Don't Drink Harper's Water
It is World Water Day, a day to celebrate the world's water heritage and ensure clean adequate supplies of drinking water and sanitation for all. To our shame, Canada is once again leading a charge to weaken language in an important United Nations document that would reiterate the human right to water and sanitation leading up to the June Earth Summit Rio + 20.
In July 2010, the United Nations General Assembly recognized the human rights to drinking water and sanitation by an overwhelming vote. Two months later, the UN Human Rights Council adopted a similar resolution and laid out the obligations these rights confer on governments. As it has consistently wherever this subject came up at the UN, the Harper government led the charge to stop the General Assembly from taking this step, which it did not vote for, and now remains one of only two countries in the world -- the other being Tonga -- that continues to deny that the world's poorest people should have these rights.
There is no obvious logical explanation for this position. The suggestion that recognising the right to water would endanger Canada's water supplies is a red herring. The government has long ago been assured by UN experts that these resolutions oblige Canada to provide clean water and satiation only to its own people and does not in any way oblige it to share Canada's water resources with another country.
The fact is that the Harper government has taken a similar position on a number of recent human rights and environmental agreements. It is ideologically opposed to any extension of human rights, which might oblige it to take proactive measures, such as providing water to First Nations communities in Canada where the water services are deplorable.

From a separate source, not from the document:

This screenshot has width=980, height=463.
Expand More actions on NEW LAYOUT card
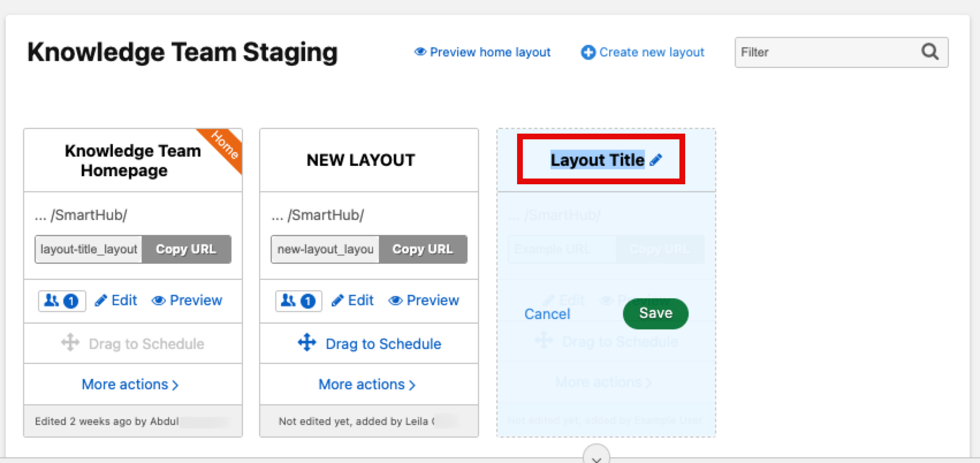click(367, 384)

As well, recognising the human right to water would clash with the notion of water as a commodity as is currently built into trade agreements like NAFTA. In fact, the world's two largest private water utilities, Suez and Veolia of France, are fully supportive of the Canada-EU Comprehensive Economic and Trade Agreement as it could open the door to lucrative water service contracts in cash- strapped municipalities across Canada.
The Harper government opposes the human right to water precisely because it views water as a market commodity to be sold like oil and gas to the highest bidder. And it continues to work against this right at every chance it gets.
Last week, the Harper government worked hard behind the scenes to ensure that a clear statement on the human right to water and sanitation was removed from the ministerial declaration at the sixth World Water Forum in Marseille France. This week, it is working hard to remove the reference to these rights from the first draft of the Rio+20 working document.
In a rare rebuke, Catarina de Albuquerque, UN Special Rapporteur on the human right to safe drinking water and sanitation, has chastised Canada in a World Water Day press release. "Rio+20 and post-2015 development goals should not betray the previous commitments on the right to water and sanitation," she said, specifically naming Canada as one of two countries "proposing the removal" of an explicit reference to these right in the document.
This comes at a dangerous time. Just weeks ago, the UN announced that it has met its 2015 millennium goals on drinking water leading many to think the fight has been won. But the UN comes to this assessment by measuring the number of pipes installed in countries. It does not measure whether there is clean water coming out of these pipes, how far people have to walk to get to them or if the water is affordable. Access to a prepaid water metre is not real access to the poor.
Other UN and World Bank studies tell a different story -- one in which the planet Earth is running out of clean accessible water and in which billions will suffer unless we take better care of these diminishing water sources and share them more justly.
Shame on the Harper government this World Water Day. Let's honour the day by telling this government that it is out of step with the whole world.